The next day I was off work. I called the shop about getting the car towed. And then, since Abby had a Bible study she wanted to go to, and Taylor was working, I watched Calvin. Our neighbor texted asking if we wanted a walk, so we set off towards the marsh with her and her baby, a folding stroller in tow, in case Cal’s little legs got tired. They did eventually. We went a ways. As I pushed him on the long path around the lake, he stared up at the tallest trees and commented occasionally on “the forest” while Sally and I chatted about moving to a place and how long you decide to stay there.

On Thursday I had a morning shift at Bonnie’s again, and I borrowed my housemates’ car. I took Bonnie to run some errands and when we arrived back at the house, I was helping her out of the car before pulling it into the garage, and Paula from next door (remember, the lawyer?) ran up and not so much requested as demanded that she be allowed to gift me a AAA membership. I said, yes, sure, of course, that was very kind of her.

The problem with my car turned out to just be a dead battery, not the alternator, thank God. It’s back with me now, safe, sound, and covered by AAA.

Some of this was stressful, sure, particularly the cost of repairs, but Abby and I were talking about it a little later, and I said, “You know, I chose this.” I meant that I could have made much different plans for this year. I could have gone back into teaching or some other job with a salary, I could be working from home doing freelance writing so that I’m not so dependent on a car, I could’ve even stayed in Vancouver where a car is hardly necessary. I had the luxury of choice, and I chose this.

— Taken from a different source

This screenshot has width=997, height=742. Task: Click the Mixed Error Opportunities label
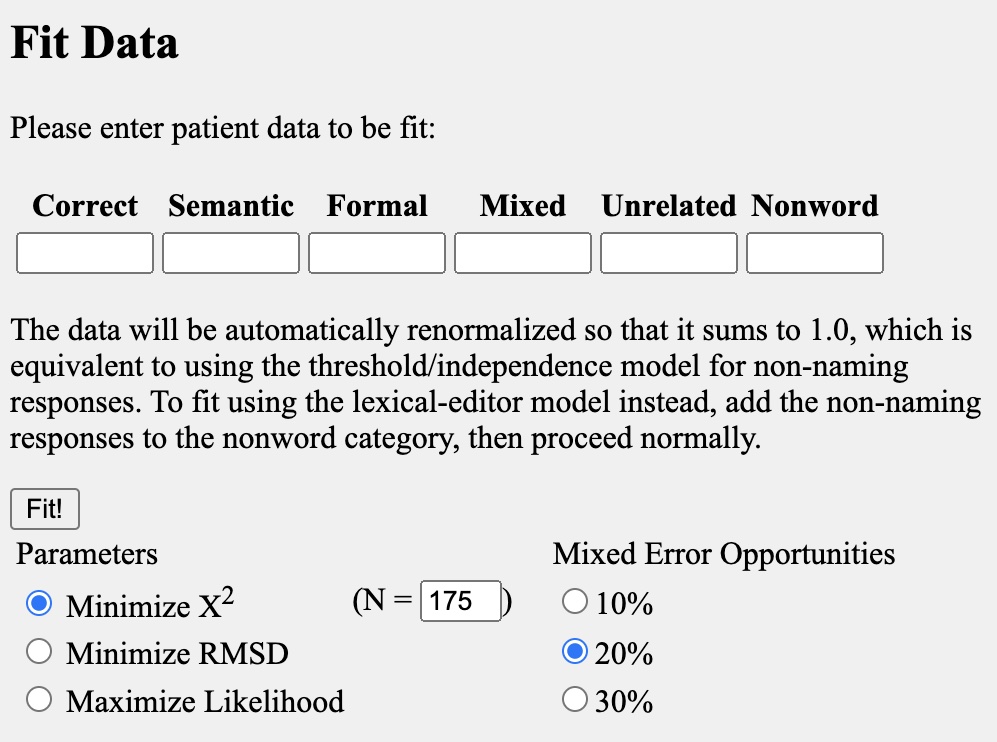(724, 554)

I chose this, but I did not really understand the good I was choosing. I did not really understand the way I was laying myself bare to the generosity of the people around me: my friends and my boss and my mechanic and my neighbors and my clients and their neighbors. I did not really understand that in deciding to move to a new city in the wintry midwest and work twenty hours a week so I could write, I was choosing to accept the expansiveness of divine generosity. I was choosing the bright tightrope of God’s provision.

A Child at the Ocean

I went to Galiano Island with a couple sweet friends for a few days over the weekend and stayed one day longer than they did. First thing Sunday morning, I dropped them off at the ferry, then drove back to the cabin, took a bath, and climbed down the rocks to the water in my bare feet and big orange sweater.

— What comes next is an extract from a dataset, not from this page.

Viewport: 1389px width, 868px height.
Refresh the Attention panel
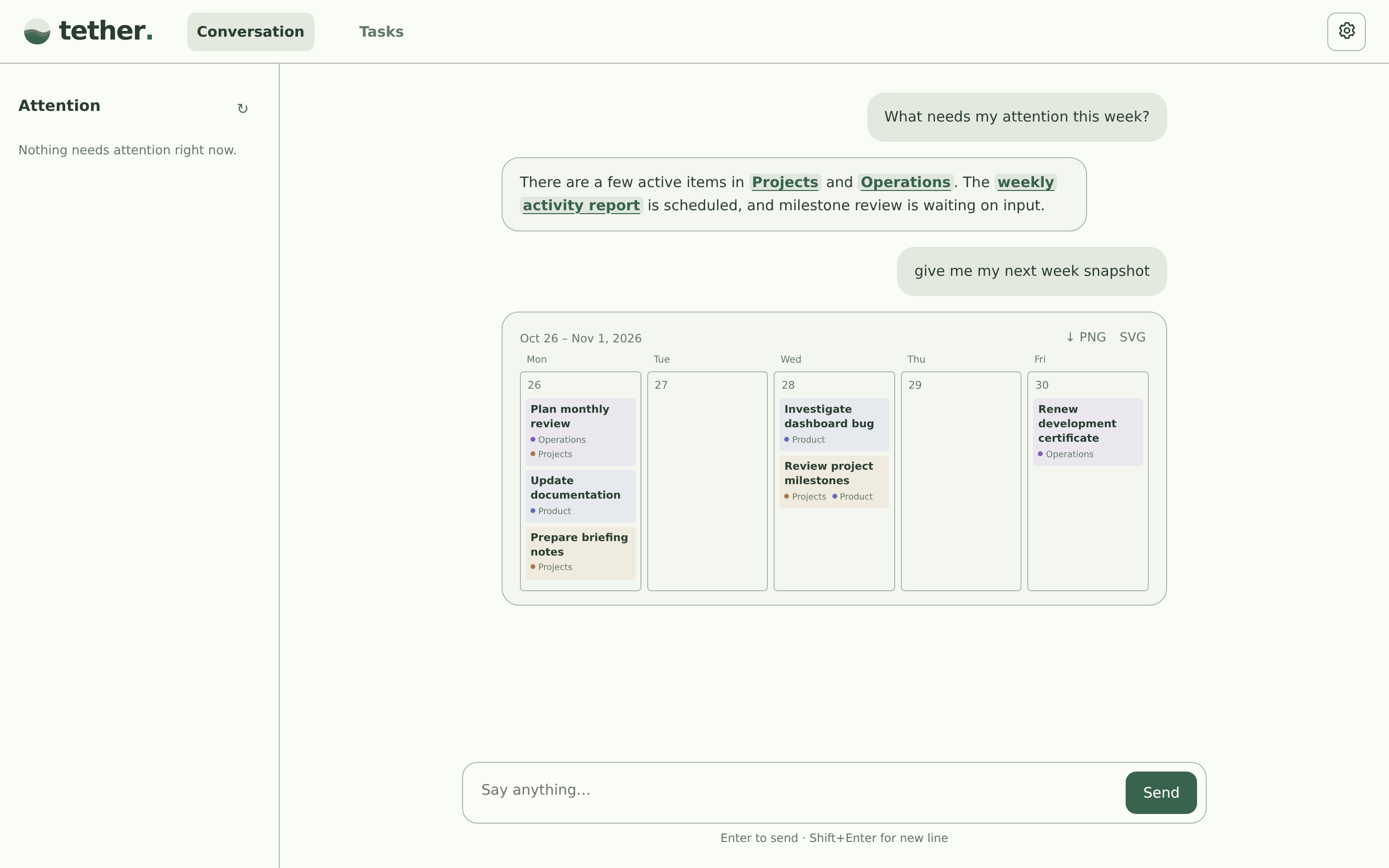242,108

I felt sad—sad that my friends were gone, sad about everything—but I was grateful to be sad. I am beginning to think of sadness as a privilege. Pain and fear are universal, but sadness can only be where happiness has been first. More and more I think the two are near cousins.

It was chilly on the rock. The tide was low and fog mixed with smoke from the fires in Washington sat on the water, painting all things a thick, soft grey. As I sat three otters swam up right beneath me, slithering and dunking in and out of the water, then when they reached the shore, shaking the wet out of their eyes like dogs, and gleefully crunching up some kind of snack they had found on the rocks just below. The mother caught sight of me almost immediately, kept an intent watch on me for about thirty seconds and then decided I was too close for comfort and led her little ones away. They went with her, happily jumping on her back and somersaulting and sliding back into the water again.

I thought about how little I knew about these creatures—the only vocabulary I had to describe them was hackneyed and uncertain—how little I knew about any of this. I didn’t even know how the tide worked. I felt like a child come to the ocean for the first time, but with no parent by my side to turn to and pepper with questions: why does the tide ebb away like it does? And more importantly, where does it go when it leaves? Does all the water that was here just tip over to the other side of the ocean—as the water pulls back from us, it rises on some distant beach in Asia? I imagined the Pacific like a bowl, a cradle, rocked daily back and forth by the hand of God, salt and water and life sloshing up first on one side and then the other. What lullaby did he sing over us? Was it the plaintive seagull cries wheeling above me or something even beyond that?

Part of me felt I should rein in my flight of imagination—how could I not know the science behind the tides, and who was I to make up fairy tales in their place? But I couldn’t help myself. Crouching there on that great grey rock, just above where the barnacles began, I was the youngest I had been in a long time—the saddest and the least certain and the most content. It occurred to me that I hadn’t known that I would have to become younger to grow up—but I ought to have known. I was told all along, unless you become like little children

Selfish Art

I’ve just got back from a walk in the rain—real rain, not Vancouver’s usual lazy drizzling nonsense. I am damp and happy. I am happy about the wet rivulets which poured off of my umbrella, and I am happy about the squishing sound my boots made in the grassy mud as I crossed the school field. 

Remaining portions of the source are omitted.